- What is expected -
Starting at the line that contains "The height and", write out every line through the end of the records below exactly as it appears, and leave out all pictures.

Collected data:
>>>>>
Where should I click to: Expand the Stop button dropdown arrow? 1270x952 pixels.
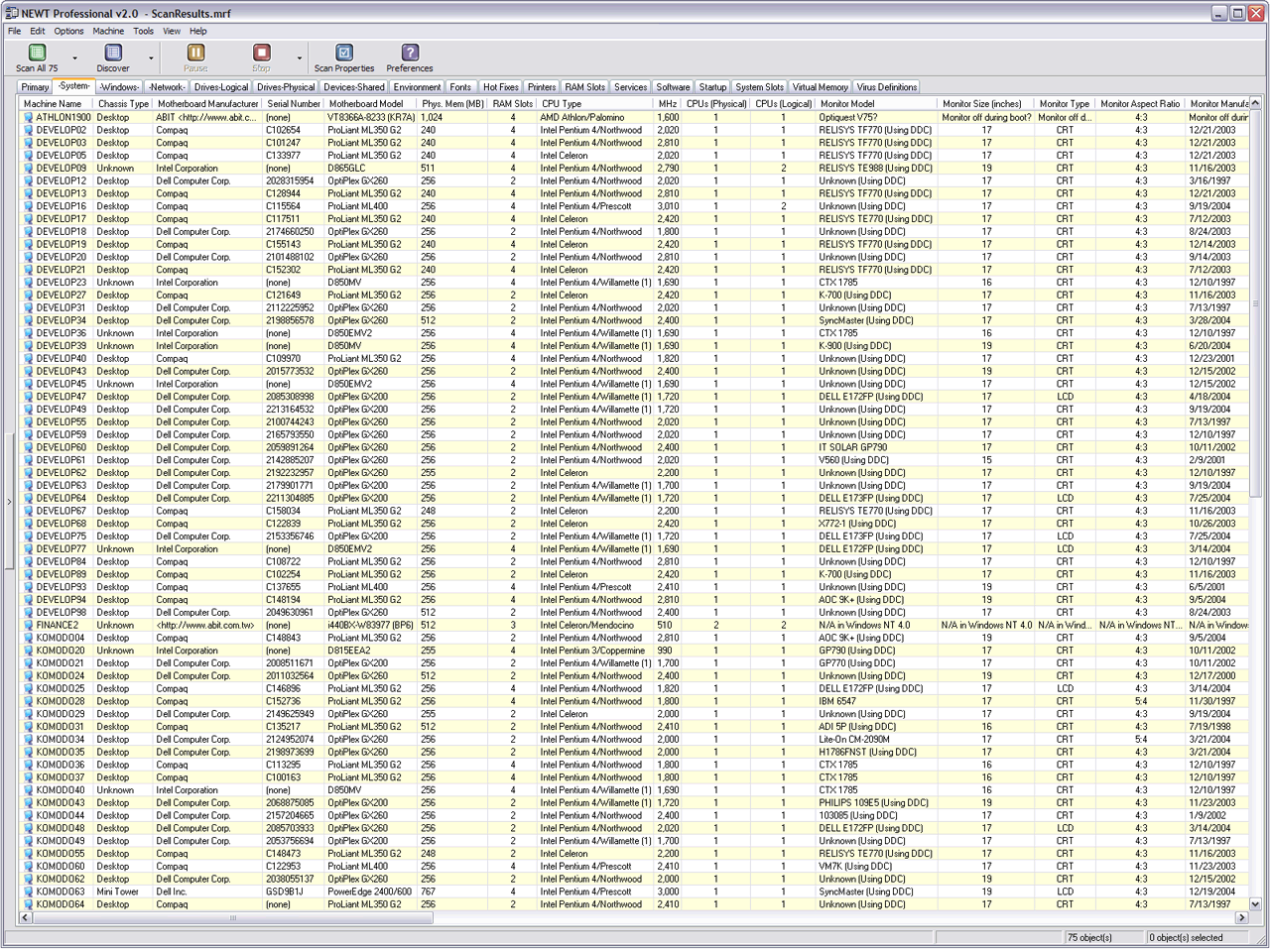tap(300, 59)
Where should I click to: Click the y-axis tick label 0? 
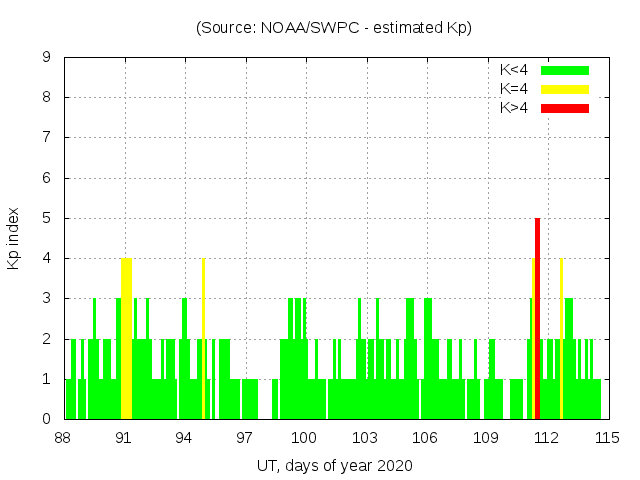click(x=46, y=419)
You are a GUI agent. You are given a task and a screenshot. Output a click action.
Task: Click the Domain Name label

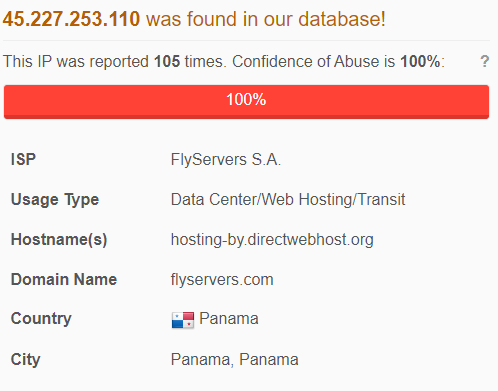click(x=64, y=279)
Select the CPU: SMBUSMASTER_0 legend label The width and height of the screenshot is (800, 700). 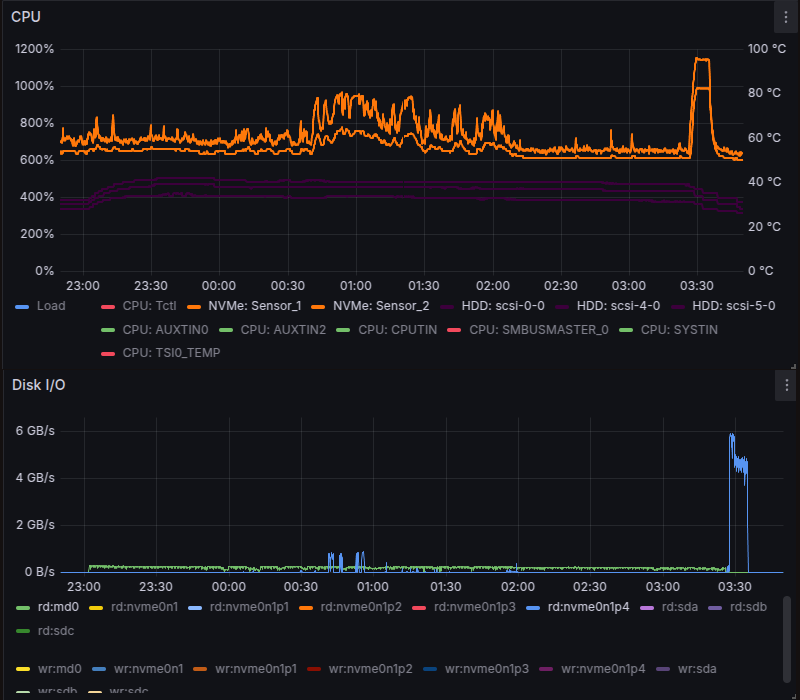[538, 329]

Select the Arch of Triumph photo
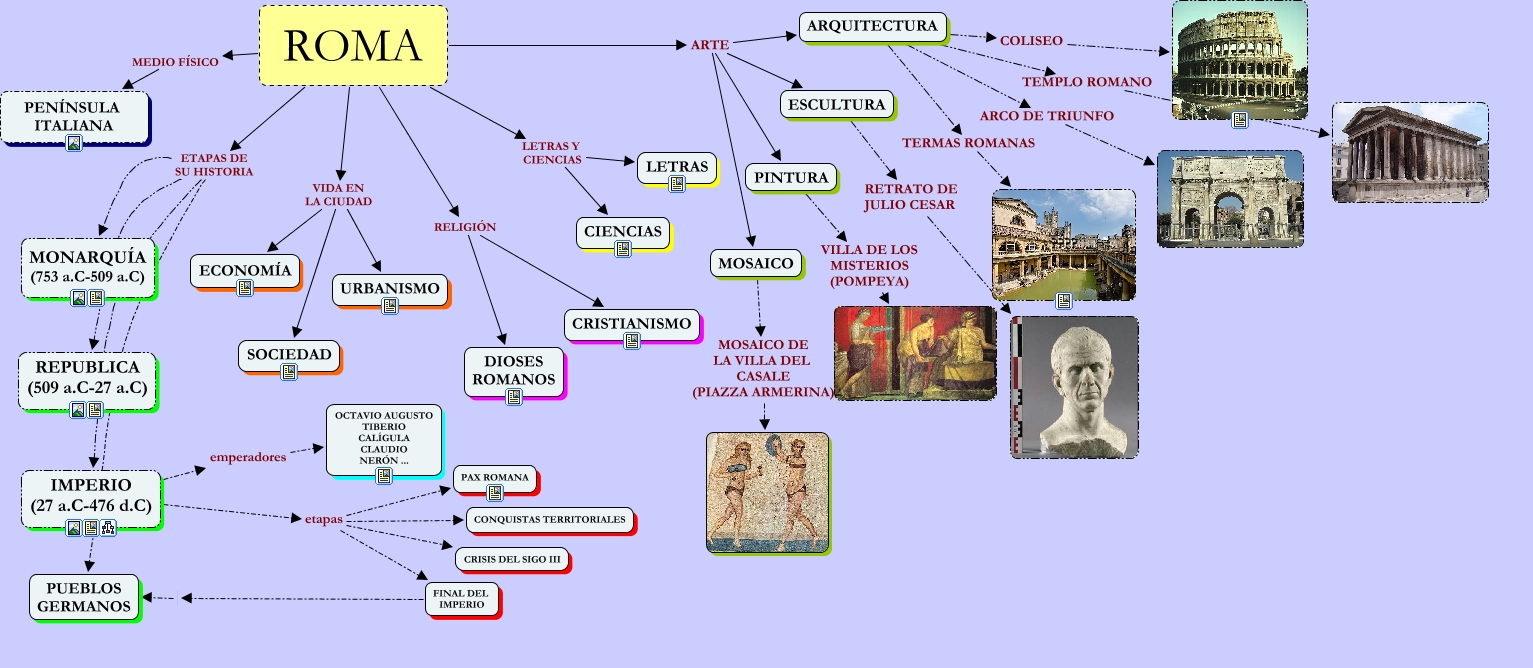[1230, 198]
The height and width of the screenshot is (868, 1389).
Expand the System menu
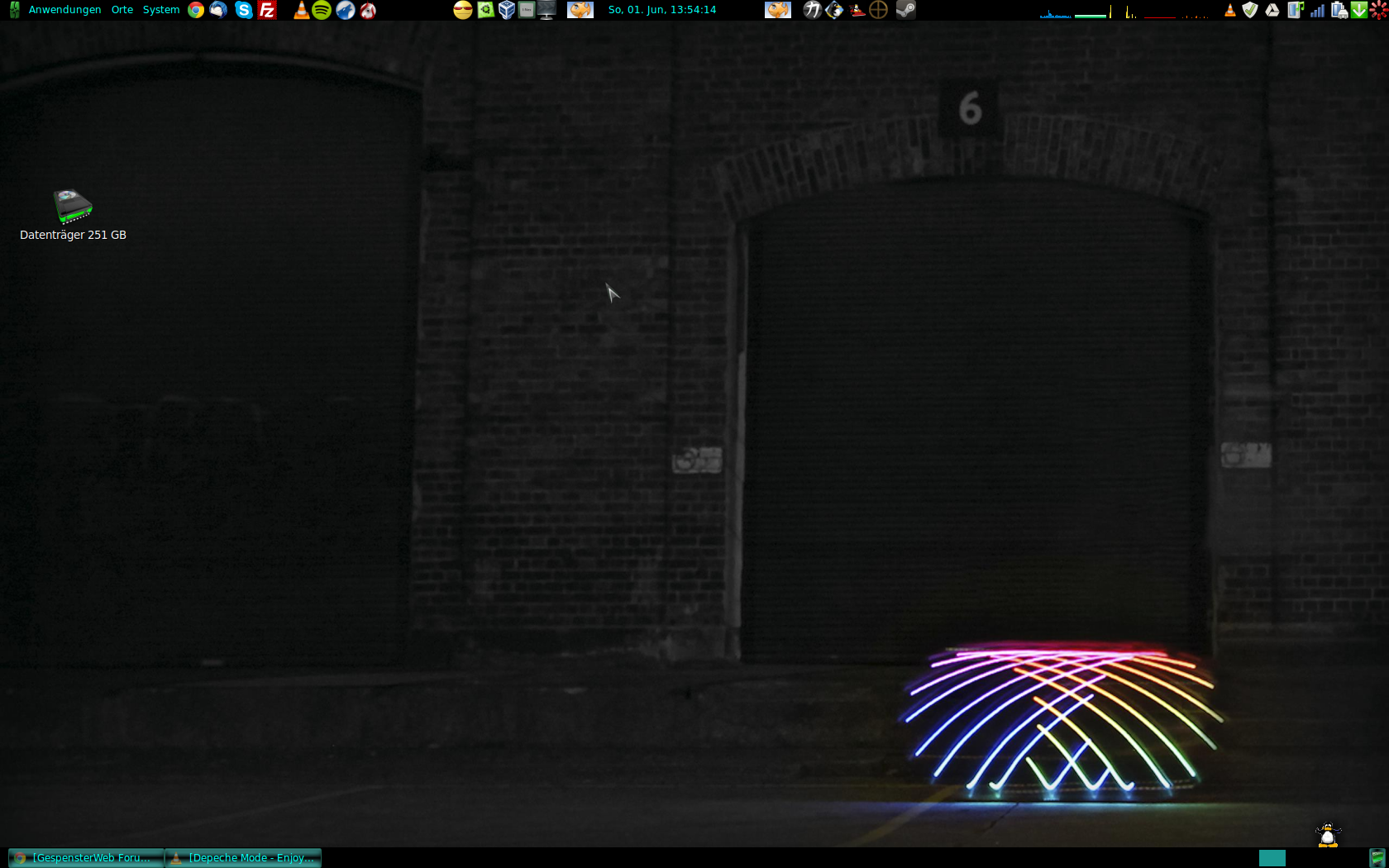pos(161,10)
<<<<<
- Result of the task -
The height and width of the screenshot is (868, 1389).
Expand the System menu
pos(161,10)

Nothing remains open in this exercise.